:: WHAT YOU SHOULD DO ::
The response should consist of every record, reproduced exactly.

* * * * *

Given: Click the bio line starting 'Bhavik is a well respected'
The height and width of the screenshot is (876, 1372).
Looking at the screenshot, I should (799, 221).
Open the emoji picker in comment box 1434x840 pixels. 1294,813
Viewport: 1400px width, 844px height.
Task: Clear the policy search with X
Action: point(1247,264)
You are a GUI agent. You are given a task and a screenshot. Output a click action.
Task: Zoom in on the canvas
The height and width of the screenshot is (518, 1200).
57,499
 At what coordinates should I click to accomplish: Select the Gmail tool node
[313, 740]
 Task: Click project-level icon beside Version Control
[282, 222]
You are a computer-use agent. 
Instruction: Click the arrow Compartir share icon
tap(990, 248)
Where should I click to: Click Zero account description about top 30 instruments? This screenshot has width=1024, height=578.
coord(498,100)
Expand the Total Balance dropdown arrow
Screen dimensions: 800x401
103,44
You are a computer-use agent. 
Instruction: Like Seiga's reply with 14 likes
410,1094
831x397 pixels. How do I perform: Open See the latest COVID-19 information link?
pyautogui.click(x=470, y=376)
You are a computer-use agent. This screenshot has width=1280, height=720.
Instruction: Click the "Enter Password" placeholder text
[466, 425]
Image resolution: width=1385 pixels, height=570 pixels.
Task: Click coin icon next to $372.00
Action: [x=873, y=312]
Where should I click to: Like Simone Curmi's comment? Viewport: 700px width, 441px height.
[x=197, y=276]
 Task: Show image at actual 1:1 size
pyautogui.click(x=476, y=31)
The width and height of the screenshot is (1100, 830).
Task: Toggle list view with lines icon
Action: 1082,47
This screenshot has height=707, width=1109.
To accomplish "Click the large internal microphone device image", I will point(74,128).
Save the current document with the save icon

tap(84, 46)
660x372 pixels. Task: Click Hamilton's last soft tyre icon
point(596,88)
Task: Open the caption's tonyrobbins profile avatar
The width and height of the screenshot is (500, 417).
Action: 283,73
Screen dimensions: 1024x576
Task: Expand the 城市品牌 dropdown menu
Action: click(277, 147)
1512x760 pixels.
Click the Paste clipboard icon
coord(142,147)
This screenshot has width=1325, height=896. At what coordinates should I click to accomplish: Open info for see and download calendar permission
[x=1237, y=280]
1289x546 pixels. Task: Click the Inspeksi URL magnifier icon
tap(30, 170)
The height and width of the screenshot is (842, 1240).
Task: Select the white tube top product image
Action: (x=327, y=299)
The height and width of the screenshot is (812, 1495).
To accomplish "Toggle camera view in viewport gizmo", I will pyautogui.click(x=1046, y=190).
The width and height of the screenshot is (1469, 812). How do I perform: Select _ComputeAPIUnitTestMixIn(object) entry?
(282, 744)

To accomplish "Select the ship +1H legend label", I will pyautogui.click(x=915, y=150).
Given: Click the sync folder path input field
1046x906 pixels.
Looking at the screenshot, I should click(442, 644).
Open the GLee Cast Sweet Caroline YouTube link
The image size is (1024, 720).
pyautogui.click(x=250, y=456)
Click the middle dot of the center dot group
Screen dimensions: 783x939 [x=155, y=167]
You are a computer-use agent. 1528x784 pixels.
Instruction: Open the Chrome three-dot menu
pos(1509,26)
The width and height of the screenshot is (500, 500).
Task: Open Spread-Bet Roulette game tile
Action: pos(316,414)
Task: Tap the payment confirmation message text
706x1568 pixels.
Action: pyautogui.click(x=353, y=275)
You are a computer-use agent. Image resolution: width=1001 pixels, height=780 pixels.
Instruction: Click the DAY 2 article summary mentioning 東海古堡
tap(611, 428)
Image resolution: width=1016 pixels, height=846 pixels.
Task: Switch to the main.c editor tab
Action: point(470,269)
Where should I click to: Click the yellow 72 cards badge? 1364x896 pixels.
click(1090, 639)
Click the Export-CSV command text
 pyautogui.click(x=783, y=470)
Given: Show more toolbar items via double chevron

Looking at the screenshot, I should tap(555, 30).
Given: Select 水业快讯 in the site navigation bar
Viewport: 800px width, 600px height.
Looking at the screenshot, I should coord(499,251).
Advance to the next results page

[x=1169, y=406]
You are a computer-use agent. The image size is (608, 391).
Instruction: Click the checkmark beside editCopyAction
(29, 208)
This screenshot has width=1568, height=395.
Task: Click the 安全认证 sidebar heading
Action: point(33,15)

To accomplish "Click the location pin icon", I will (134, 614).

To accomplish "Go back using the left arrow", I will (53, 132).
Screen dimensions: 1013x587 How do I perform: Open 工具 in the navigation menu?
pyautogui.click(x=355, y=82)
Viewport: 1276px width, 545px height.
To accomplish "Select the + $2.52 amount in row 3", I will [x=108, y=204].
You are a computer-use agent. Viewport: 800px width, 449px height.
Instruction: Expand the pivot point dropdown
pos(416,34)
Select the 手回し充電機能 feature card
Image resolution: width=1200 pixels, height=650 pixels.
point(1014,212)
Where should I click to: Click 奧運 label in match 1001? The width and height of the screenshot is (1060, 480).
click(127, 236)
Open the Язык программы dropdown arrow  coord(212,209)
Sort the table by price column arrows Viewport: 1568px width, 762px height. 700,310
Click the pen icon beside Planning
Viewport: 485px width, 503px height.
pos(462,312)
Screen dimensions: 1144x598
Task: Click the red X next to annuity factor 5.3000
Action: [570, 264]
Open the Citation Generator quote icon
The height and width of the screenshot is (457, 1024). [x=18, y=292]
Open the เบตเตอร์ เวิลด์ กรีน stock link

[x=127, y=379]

* * * * *

:: ANSWER SPACE ::
Given: Click the bio line starting 'Bhavik is a well respected'
The height and width of the screenshot is (876, 1372).
Looking at the screenshot, I should (799, 221).
Open the emoji picker in comment box 1434x840 pixels. 1294,813
Viewport: 1400px width, 844px height.
Task: Clear the policy search with X
Action: point(1247,264)
You are a GUI agent. You are given a task and a screenshot. Output a click action.
Task: Zoom in on the canvas
The height and width of the screenshot is (518, 1200).
57,499
 At what coordinates should I click to accomplish: Select the Gmail tool node
[313, 740]
 Task: Click project-level icon beside Version Control
[282, 222]
You are a computer-use agent. 
Instruction: Click the arrow Compartir share icon
tap(990, 248)
Where should I click to: Click Zero account description about top 30 instruments? This screenshot has width=1024, height=578.
coord(498,100)
Expand the Total Balance dropdown arrow
Screen dimensions: 800x401
103,44
You are a computer-use agent. 
Instruction: Like Seiga's reply with 14 likes
410,1094
831x397 pixels. How do I perform: Open See the latest COVID-19 information link?
pyautogui.click(x=470, y=376)
You are a computer-use agent. This screenshot has width=1280, height=720.
Instruction: Click the "Enter Password" placeholder text
[466, 425]
Image resolution: width=1385 pixels, height=570 pixels.
Task: Click coin icon next to $372.00
Action: [x=873, y=312]
Where should I click to: Like Simone Curmi's comment? Viewport: 700px width, 441px height.
[x=197, y=276]
 Task: Show image at actual 1:1 size
pyautogui.click(x=476, y=31)
The width and height of the screenshot is (1100, 830).
Task: Toggle list view with lines icon
Action: 1082,47
This screenshot has height=707, width=1109.
To accomplish "Click the large internal microphone device image", I will point(74,128).
Save the current document with the save icon

tap(84, 46)
660x372 pixels. Task: Click Hamilton's last soft tyre icon
point(596,88)
Task: Open the caption's tonyrobbins profile avatar
The width and height of the screenshot is (500, 417).
Action: 283,73
Screen dimensions: 1024x576
Task: Expand the 城市品牌 dropdown menu
Action: click(277, 147)
1512x760 pixels.
Click the Paste clipboard icon
coord(142,147)
This screenshot has width=1325, height=896. At what coordinates should I click to accomplish: Open info for see and download calendar permission
[x=1237, y=280]
1289x546 pixels. Task: Click the Inspeksi URL magnifier icon
tap(30, 170)
The height and width of the screenshot is (842, 1240).
Task: Select the white tube top product image
Action: (x=327, y=299)
The height and width of the screenshot is (812, 1495).
To accomplish "Toggle camera view in viewport gizmo", I will pyautogui.click(x=1046, y=190).
The width and height of the screenshot is (1469, 812). How do I perform: Select _ComputeAPIUnitTestMixIn(object) entry?
(282, 744)

To accomplish "Select the ship +1H legend label", I will pyautogui.click(x=915, y=150).
Given: Click the sync folder path input field
1046x906 pixels.
Looking at the screenshot, I should click(442, 644).
Open the GLee Cast Sweet Caroline YouTube link
The image size is (1024, 720).
pyautogui.click(x=250, y=456)
Click the middle dot of the center dot group
Screen dimensions: 783x939 [x=155, y=167]
You are a computer-use agent. 1528x784 pixels.
Instruction: Open the Chrome three-dot menu
pos(1509,26)
The width and height of the screenshot is (500, 500).
Task: Open Spread-Bet Roulette game tile
Action: pos(316,414)
Task: Tap the payment confirmation message text
706x1568 pixels.
Action: pyautogui.click(x=353, y=275)
You are a computer-use agent. Image resolution: width=1001 pixels, height=780 pixels.
Instruction: Click the DAY 2 article summary mentioning 東海古堡
tap(611, 428)
Image resolution: width=1016 pixels, height=846 pixels.
Task: Switch to the main.c editor tab
Action: point(470,269)
Where should I click to: Click the yellow 72 cards badge? 1364x896 pixels.
click(1090, 639)
Click the Export-CSV command text
 pyautogui.click(x=783, y=470)
Given: Show more toolbar items via double chevron

Looking at the screenshot, I should tap(555, 30).
Given: Select 水业快讯 in the site navigation bar
Viewport: 800px width, 600px height.
Looking at the screenshot, I should coord(499,251).
Advance to the next results page

[x=1169, y=406]
You are a computer-use agent. The image size is (608, 391).
Instruction: Click the checkmark beside editCopyAction
(29, 208)
This screenshot has width=1568, height=395.
Task: Click the 安全认证 sidebar heading
Action: point(33,15)

To accomplish "Click the location pin icon", I will (134, 614).

To accomplish "Go back using the left arrow", I will (53, 132).
Screen dimensions: 1013x587 How do I perform: Open 工具 in the navigation menu?
pyautogui.click(x=355, y=82)
Viewport: 1276px width, 545px height.
To accomplish "Select the + $2.52 amount in row 3", I will [x=108, y=204].
You are a computer-use agent. Viewport: 800px width, 449px height.
Instruction: Expand the pivot point dropdown
pos(416,34)
Select the 手回し充電機能 feature card
Image resolution: width=1200 pixels, height=650 pixels.
point(1014,212)
Where should I click to: Click 奧運 label in match 1001? The width and height of the screenshot is (1060, 480).
click(127, 236)
Open the Язык программы dropdown arrow  coord(212,209)
Sort the table by price column arrows Viewport: 1568px width, 762px height. 700,310
Click the pen icon beside Planning
Viewport: 485px width, 503px height.
pos(462,312)
Screen dimensions: 1144x598
Task: Click the red X next to annuity factor 5.3000
Action: [570, 264]
Open the Citation Generator quote icon
The height and width of the screenshot is (457, 1024). [x=18, y=292]
Open the เบตเตอร์ เวิลด์ กรีน stock link

[x=127, y=379]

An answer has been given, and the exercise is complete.